===== Data excerpts =====
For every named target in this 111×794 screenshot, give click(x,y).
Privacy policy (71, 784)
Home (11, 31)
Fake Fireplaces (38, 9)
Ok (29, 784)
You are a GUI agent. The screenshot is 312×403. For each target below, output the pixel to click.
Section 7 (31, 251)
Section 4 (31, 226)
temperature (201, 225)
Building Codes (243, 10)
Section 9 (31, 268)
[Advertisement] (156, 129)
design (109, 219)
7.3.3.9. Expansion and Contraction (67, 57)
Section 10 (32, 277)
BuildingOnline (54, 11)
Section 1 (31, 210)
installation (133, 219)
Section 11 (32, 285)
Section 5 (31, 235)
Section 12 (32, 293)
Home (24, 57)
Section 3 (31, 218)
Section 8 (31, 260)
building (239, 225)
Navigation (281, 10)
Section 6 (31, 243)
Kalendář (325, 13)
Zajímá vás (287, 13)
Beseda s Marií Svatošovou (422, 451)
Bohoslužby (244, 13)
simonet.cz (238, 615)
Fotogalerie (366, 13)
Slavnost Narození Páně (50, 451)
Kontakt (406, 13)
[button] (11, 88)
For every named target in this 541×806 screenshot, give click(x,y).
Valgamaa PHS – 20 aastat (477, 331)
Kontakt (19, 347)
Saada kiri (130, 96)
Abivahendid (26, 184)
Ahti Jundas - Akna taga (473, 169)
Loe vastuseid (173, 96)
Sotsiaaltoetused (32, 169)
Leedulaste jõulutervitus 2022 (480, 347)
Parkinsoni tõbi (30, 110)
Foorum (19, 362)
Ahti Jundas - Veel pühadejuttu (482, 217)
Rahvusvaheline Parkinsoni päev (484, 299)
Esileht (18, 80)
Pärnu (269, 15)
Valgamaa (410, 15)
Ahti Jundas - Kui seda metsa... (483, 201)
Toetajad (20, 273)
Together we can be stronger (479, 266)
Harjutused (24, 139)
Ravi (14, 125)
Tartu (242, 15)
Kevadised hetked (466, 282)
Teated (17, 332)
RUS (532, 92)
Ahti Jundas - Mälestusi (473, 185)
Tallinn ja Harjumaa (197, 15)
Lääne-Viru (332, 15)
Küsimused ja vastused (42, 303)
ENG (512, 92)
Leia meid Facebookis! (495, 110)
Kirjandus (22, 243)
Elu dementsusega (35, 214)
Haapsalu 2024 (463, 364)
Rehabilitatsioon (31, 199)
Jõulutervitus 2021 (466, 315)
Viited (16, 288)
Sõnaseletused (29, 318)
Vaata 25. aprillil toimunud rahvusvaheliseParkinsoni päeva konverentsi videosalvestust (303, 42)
=====
### Your objective
Which lines in the data above contain the string "named", with uppercase and lowercase counted as different? Copy out each one.

### Correct response
For every named target in this 111×794 screenshot, give click(x,y).
For every named target in this 541×806 screenshot, give click(x,y).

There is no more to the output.